A note about metrics-labels
: In Prometheus
, every unique combination of key-value label pair represents a new time series, which can dramatically increase the amount of data stored. Hence labels should not be used to store dimensions with high cardinality with potentially a large or unbounded value range.
Additionally, these metrics are best-effort for the current operator run and will be reset on an operator restart. Also some of these metrics are generated by listening to pod state updates for the driver/executors and deleting the pods outside the operator might lead to incorrect metric values for some of these metrics.
The operator, by default, makes the Spark UI accessible by creating a service of type NodePort
which exposes the UI via the node running the driver.
The operator also supports creating an Ingress for the UI. This can be turned on by setting the ingress-url-format
command-line flag. The ingress-url-format
should be a template like {{$appName}}.ingress.cluster.com
and the operator will replace the {{$appName}}
with the appropriate appName.
The operator also sets both WebUIAddress
which uses the Node's public IP as well as WebUIIngressAddress
as part of the DriverInfo
field of the SparkApplication
.
The Kubernetes Operator for Apache Spark comes with an optional mutating admission webhook for customizing Spark driver and executor pods based on the specification in SparkApplication
objects, e.g., mounting user-specified ConfigMaps and volumes, and setting pod affinity/anti-affinity, and adding tolerations.
The webhook requires a X509 certificate for TLS for pod admission requests and responses between the Kubernetes API server and the webhook server running inside the operator. For that, the certificate and key files must be accessible by the webhook server.

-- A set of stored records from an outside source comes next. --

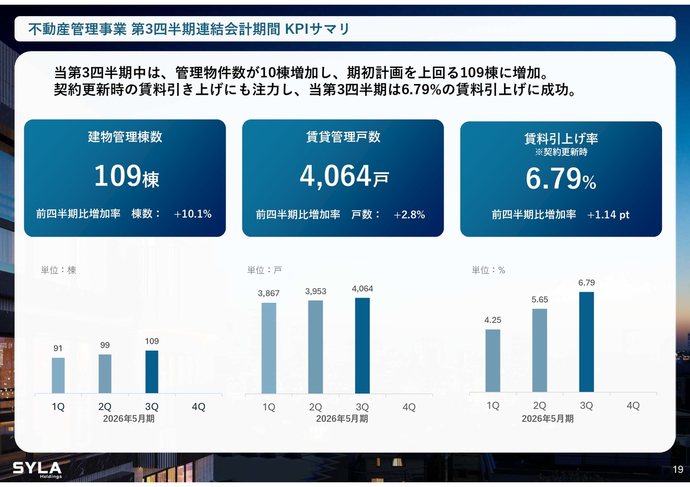Select the 単位：棟 unit label
The width and height of the screenshot is (690, 487).
click(59, 270)
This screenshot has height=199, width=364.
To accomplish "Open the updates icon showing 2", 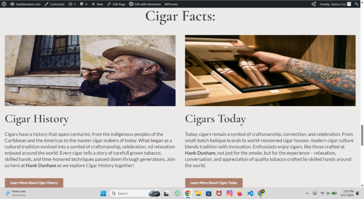I will (x=72, y=4).
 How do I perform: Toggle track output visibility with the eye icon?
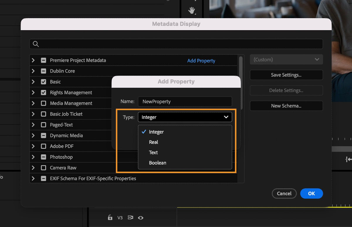click(141, 218)
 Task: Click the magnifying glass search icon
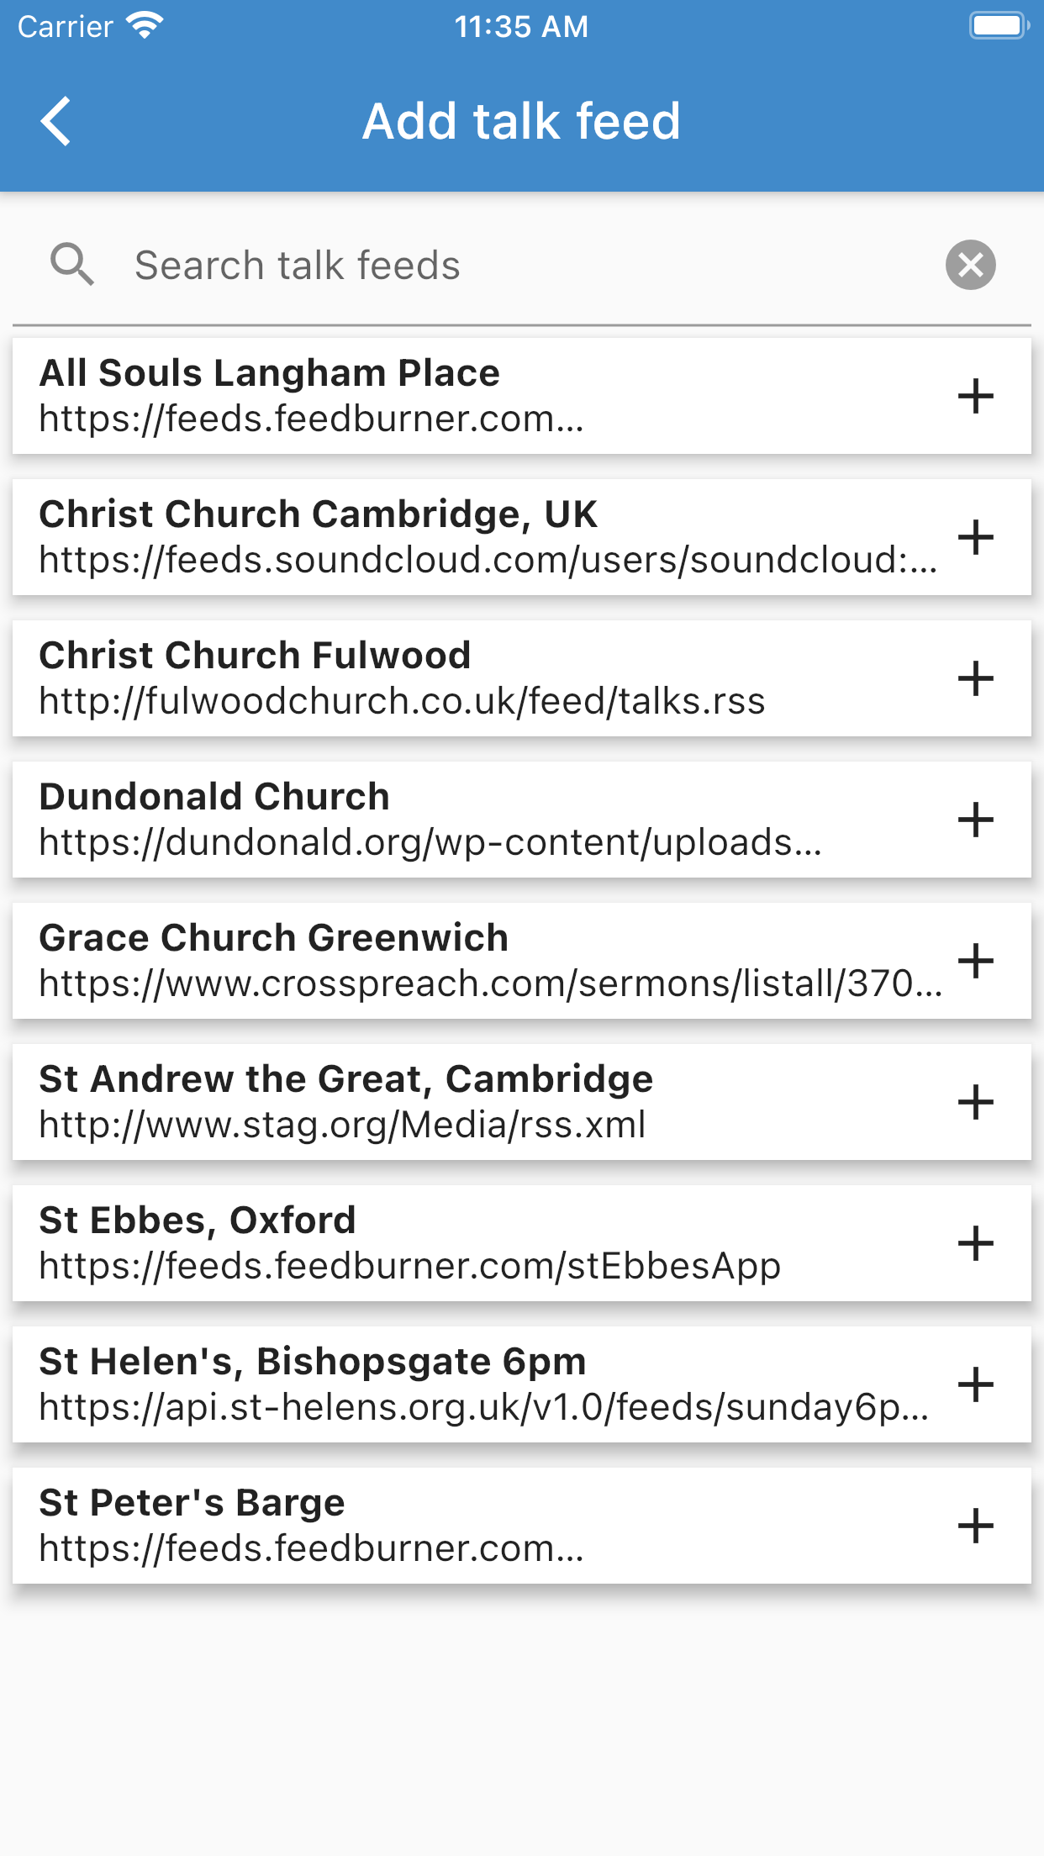tap(71, 265)
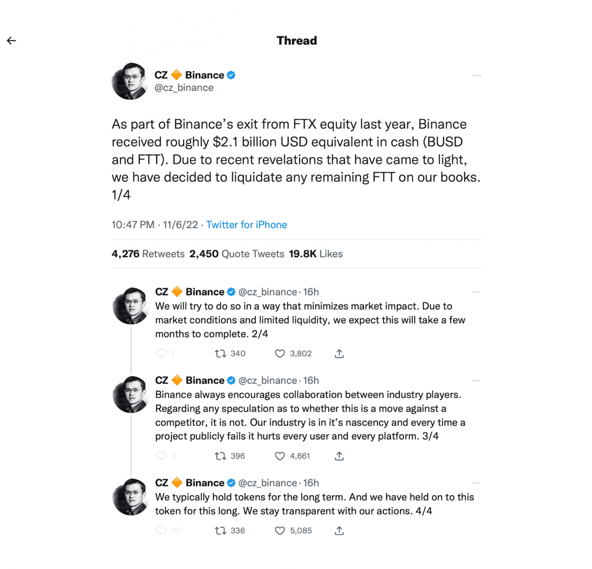592x569 pixels.
Task: Open the more options menu on the main tweet
Action: tap(477, 75)
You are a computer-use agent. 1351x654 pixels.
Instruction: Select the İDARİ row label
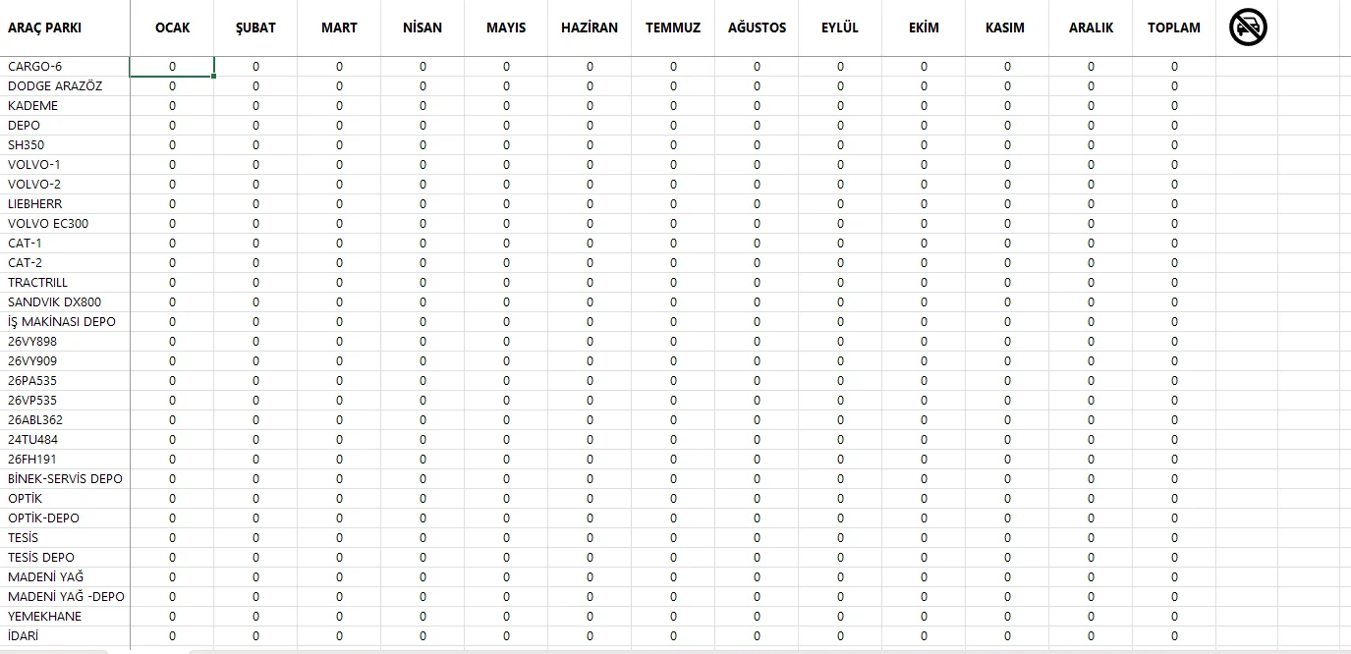(24, 636)
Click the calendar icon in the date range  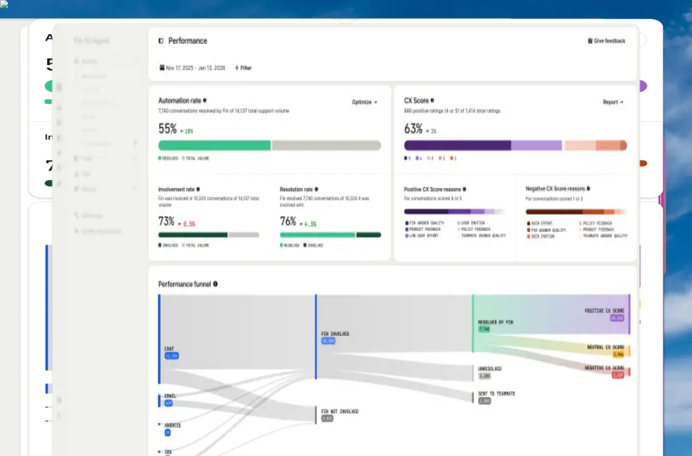(x=162, y=67)
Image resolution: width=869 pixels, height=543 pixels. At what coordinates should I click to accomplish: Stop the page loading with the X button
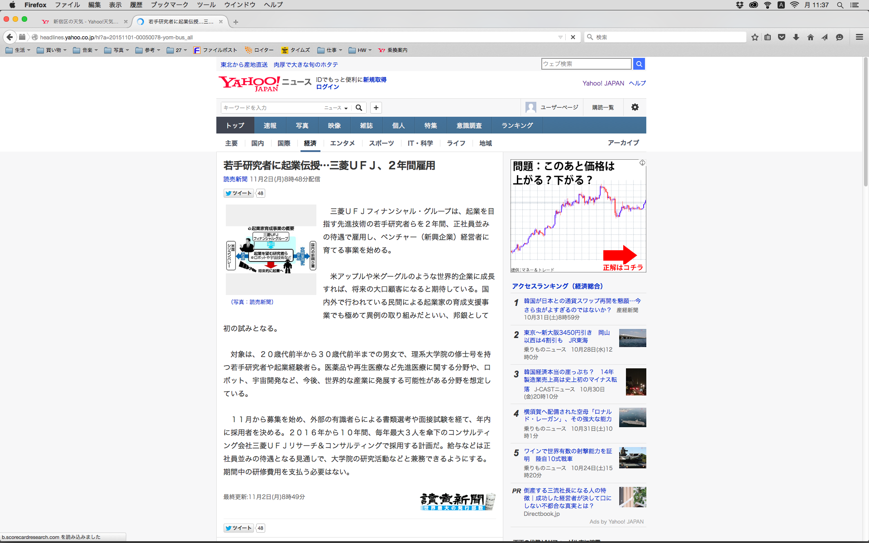click(x=573, y=37)
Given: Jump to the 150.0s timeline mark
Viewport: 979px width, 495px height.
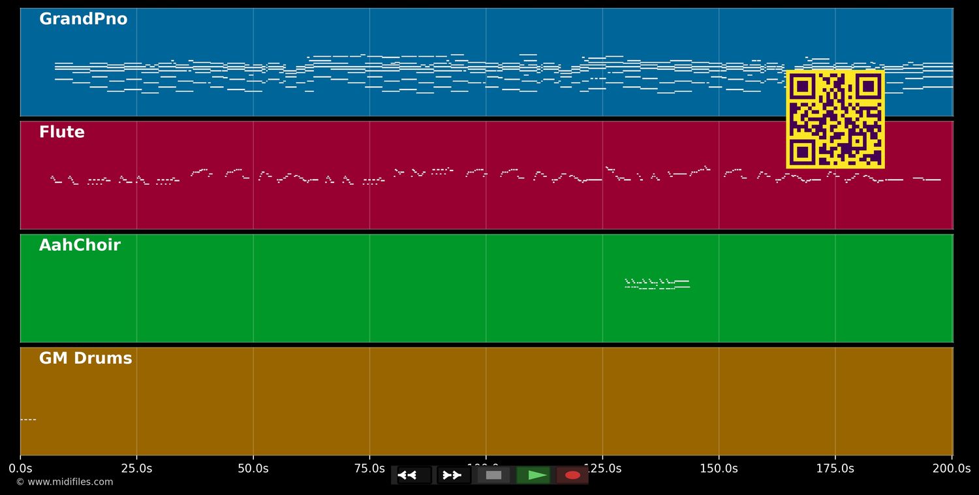Looking at the screenshot, I should [719, 468].
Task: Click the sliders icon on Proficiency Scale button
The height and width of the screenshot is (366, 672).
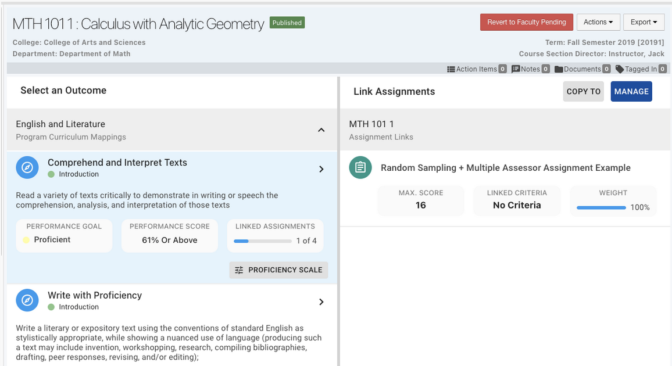Action: coord(239,270)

The Kubernetes Operator for Spark ships with a tool at hack/gencerts.sh
for generating the CA and server certificate and putting the certificate and key files into a secret named spark-webhook-certs
in the namespace spark-operator
. This secret will be mounted into the operator pod.
Run the following command to create the secret with a certificate and key files using a batch Job, and install the operator Deployment with the mutating admission webhook:
$ kubectl apply -f manifest/spark-operator-with-webhook.yaml
This will create a Deployment named sparkoperator
and a Service named spark-webhook
for the webhook in namespace spark-operator
.
If the operator is installed via the Helm chart using the default settings (i.e. with webhook enabled), the above steps are all automated for you.